> _Activity_: Exactly the lines from the one containing "Click empty code line 11" through the end of the listing below are required, restated word for word and without pictures.

==== Exercise input ====

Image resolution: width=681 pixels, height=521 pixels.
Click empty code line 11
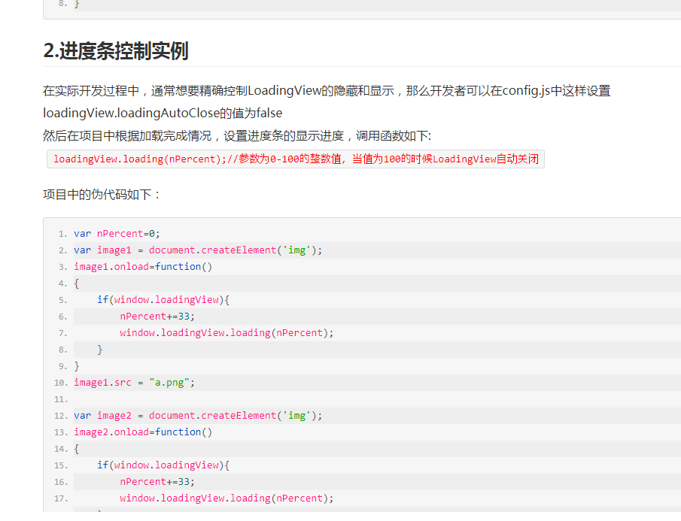[x=377, y=399]
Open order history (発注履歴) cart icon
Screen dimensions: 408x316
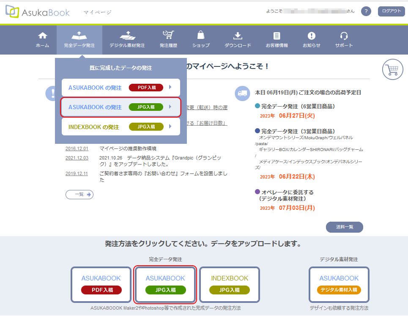tap(168, 36)
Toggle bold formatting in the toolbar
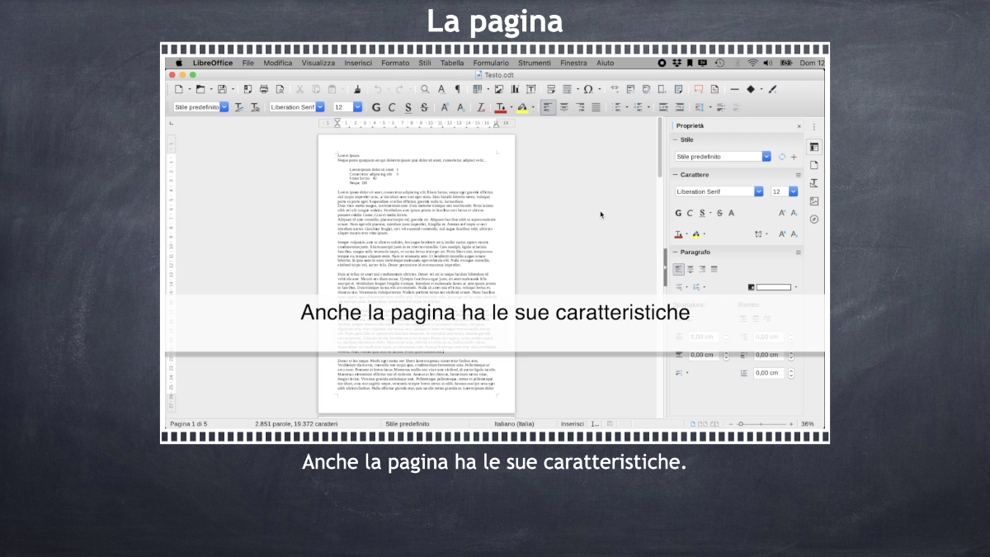990x557 pixels. (376, 107)
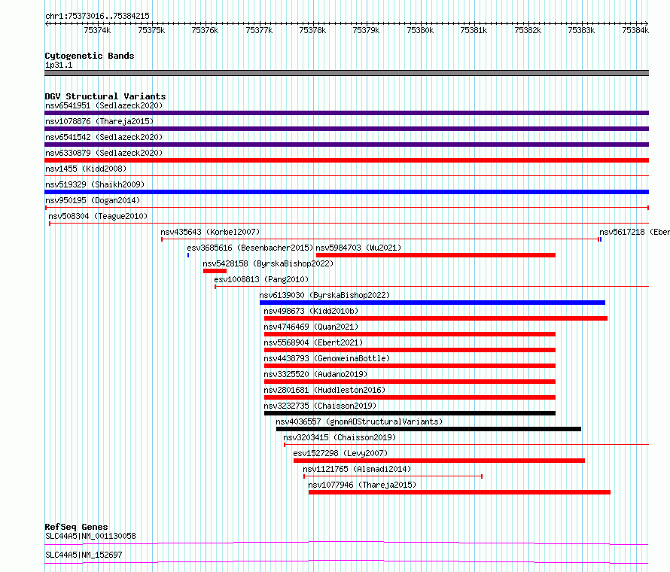Click the nsv1077946 Thareja2015 red bar
The image size is (670, 572).
pyautogui.click(x=459, y=492)
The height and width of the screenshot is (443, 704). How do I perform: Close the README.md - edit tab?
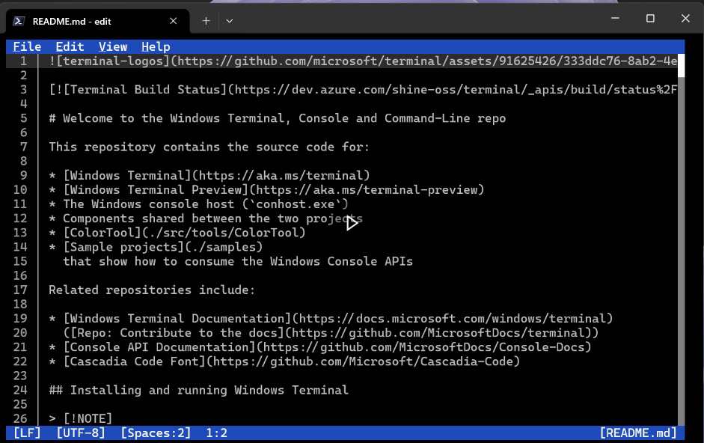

====

> _Finished task_:
Click empty code line 11
[x=377, y=399]
Open order history (発注履歴) cart icon
Screen dimensions: 408x316
tap(168, 36)
Toggle bold formatting in the toolbar
990x557 pixels. (376, 107)
Click the nsv1077946 Thareja2015 red bar
The image size is (670, 572).
pyautogui.click(x=459, y=492)
The height and width of the screenshot is (443, 704). How do I perform: Close the README.md - edit tab?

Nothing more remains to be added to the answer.